The clock struck five. Five people stood in a circle around the table. Five was the number of hours they had been waiting in the small grey-walled room that smelled of sweat and urine. ‘Five Guys’ was the restaurant they went to last night. Five were the number of days since her brother went missing. And it had been five minutes since they got to know that her five-year-old brother’s body had been discovered in an abandoned lake.
Sitting on the cream-coloured chair that made a creaking noise every time she moved, she stared at the police officers, clad in their ugly blue uniforms and oversized black caps as they shouted at each other in a state of panic and frenzy. Frantic hand gestures, constant ringing of the telephone, the ‘clunking’ sound of the broken fan and the ‘ding’ sound of her phone’s notifications every time someone sent a condolence message, didn’t overwhelm her despite all the noise - her ears were numb. So was her mind.
Glancing at her dad sitting next to her crookedly, she watched as he stared at the dried blood on the floor with a blank expression on his face. His dark-brown orbs held no emotion and his lips were tightly shut in a straight line as if he were afraid to speak. She knew he wasn’t there to witness Alanis growing up and she vaguely remembered seeing the disappointed expression on her father’s face as a 13-year-old while standing in the delivery room next to her mother when the doctor told him that Alanis was neither a boy nor a girl. She remembered how he had walked out of the room angrily and had refused to hold his child in his arms while her mother watched him, with tears rolling down her sunken cheeks.

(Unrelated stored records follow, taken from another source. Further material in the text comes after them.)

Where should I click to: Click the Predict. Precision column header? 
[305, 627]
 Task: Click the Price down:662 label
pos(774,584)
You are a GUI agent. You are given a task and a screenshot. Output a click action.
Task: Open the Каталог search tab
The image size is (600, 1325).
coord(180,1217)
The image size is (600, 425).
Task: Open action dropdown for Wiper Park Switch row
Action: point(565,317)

Like his name, Alanis, with his small feet and a runny nose 24/7, had captured everyone’s attention with happiness and joy. But unfortunately, not her father’s. He wasn’t there to witness Alanis as he took his first steps, he wasn’t there when Alanis said his first word, ‘Papa’, he wasn’t there when Alanis went to school for the first time and he wasn’t there when Alanis stood next to his dead mother and poked her cheeks asking her to go to the park. Alanis was invisible to their father. But he was visible when their neighbours spewed slurs while their father walked in the streets, was visible when their father slapped Alanis the day he had dressed up in her oversized dress and was visible when their father walked around with his head bowed in shame.
But now, sitting next to her father, she tried to search for some sort of emotion on his face. She wanted to grab him by his shoulders and shake him to the point where he would have to cry because why did he not? Why was he not worried for the past five days while she wailed and sobbed and searched every street of New York that she possibly could find her little brother? Why did he not feel grief?
The five police officers were constantly telling them that they were suspicious about a few high-school seniors who had bullied Alanis and that they would bring them in for questioning. She watched them with eyes full of tears and waited to see her brother again-only to bid him goodbye. Trying to mentally prepare herself to see her brother’s lifeless body – the young child she had raised, the boy with whom she had enjoyed 'Teen Titans' nights, and the young boy she loved more than anything in the world – she realized that nothing could have readied her for the words she was about to hear.
Three policemen with angry expressions plastered on their faces, burst into the room, and grabbed her father by his collar,
“Mr. Daniel Williamson. You are under arrest for the murder of Alanis Jane.”